Seeing Polls Like Ya Wanna See Them

This is an odd presidential election cycle for a lot of reasons, but one of the more interesting to me is the recent spate of selective reading of public opinion polls.

In other words -- partisans are seeing what they want to see.

  • Support the Republicans?  Rick Sanchez has your back, declaring Obama to be "on the ropes" based especially on national polling but pointing also to state-by-state numbers.
  • Support the Democrats?  A new story by The Hill is your cup of tea as it reports two new state polls, one useful, one less so, that suggest good news for Team Obama.

Of course partisans are going to spin polls their direction.  That's what partisans do.  News orgs have also fallen somewhat into this trap (not The Hill above, let me stress).  The good ones, they report them all, whether they favor one side or the other.  The pretenders (including a certain cable news network) tend to ignore the polls that fail to fit a narrative.  And the nutjobs, like Rush Limbaugh, analyze polls through a bizarre unexplainable filter.

So what's the right way to read the polls?

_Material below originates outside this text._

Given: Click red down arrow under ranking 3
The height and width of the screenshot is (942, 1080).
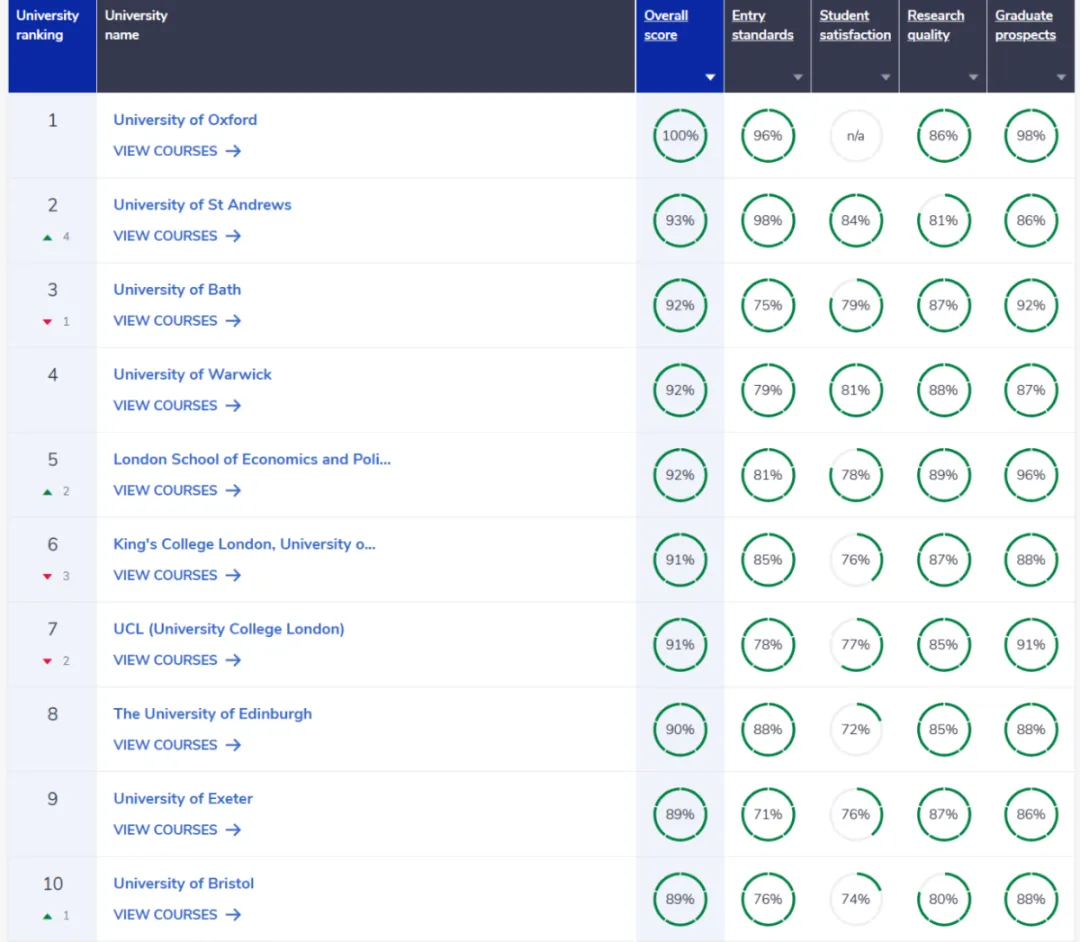Looking at the screenshot, I should point(47,322).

The race is tightening.  It was bound to tighten.  They tend to tighten the closer we get to Election Day.  Romney has "the momentum" but it's hard to say whether it's real or just people finally making up their minds, as you'd expect, or if it's something more real.  Given the nature of the debates it's hard to argue (unless you're a partisan, of course) that Romney's recent poll successes are anything more than a natural closing of the gap between two candidates.  That's my read, at least so far.

Short of some October surprise (isn't Trump doing one today?), the election will come down to turnout.  That's a different topic for a different day.